Sunday, 10 November 2019

We're now on Instagram

It's been four years and four months since my last post, but the lions continue to be terrible, so I've decided to migrate to Instagram. Old faves and new horrors will be posted over there, whenever it occurs to me.

Lions can be submitted by DM on instagram.

@very.bad.lions 

Sunday, 5 July 2015

A Never-ending Parade of Samson




"Oh god, he's finally lost it, hasn't he?"

"No, no. I think this is a good thing. He's finally channeled all that rage into something useful!"

"And what's that, exactly?"

"...denistry?"

"Yep. He's lost it."

Sunday, 28 June 2015

Poor Guy



This lion looks like he just realized everyone forgot his birthday.

Sunday, 21 June 2015

This lion comes to us courtesy of one Edward Burne-Jones, who I tend to think is very talented.

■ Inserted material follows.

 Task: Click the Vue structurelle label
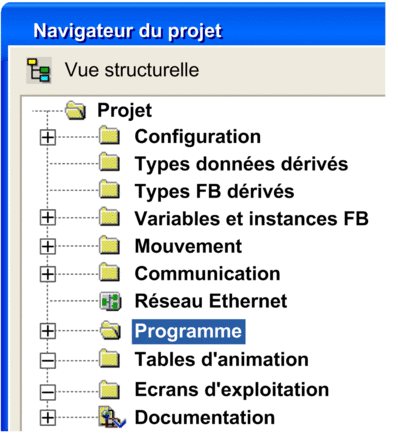[132, 70]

This...does not reflect that.

I especially love that he managed to successfully draw a cow, a sheep, an eagle, an angel, and twenty kneeling kings, and then just fell apart at the lion.

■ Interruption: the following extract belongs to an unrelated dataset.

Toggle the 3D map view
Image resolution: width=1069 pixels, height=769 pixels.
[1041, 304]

I think I'll call him Carl. He's an absolute bitch to share an office with.

Sunday, 14 June 2015

All Hail the Mighty Rabbits

Le lion mort, Paul de Vos


They truly are the kings of the jungle.

Thursday, 4 June 2015

Lions, Wine, and Golf, Oh My!

This is the logo for a prestigious 19th-century dude's club:


Yep, looking PRETTY MANLY:


Why does the lion need that band of fig leaves? Is anyone really looking for lion penis when they look at this image? Also, I thought that was a sword at first, but it's just a golf club. What a disappointment. Much like the members of this club, I imagine.

Tuesday, 28 April 2015

It's Electrifying


Someone teach this lion some socket safety tips.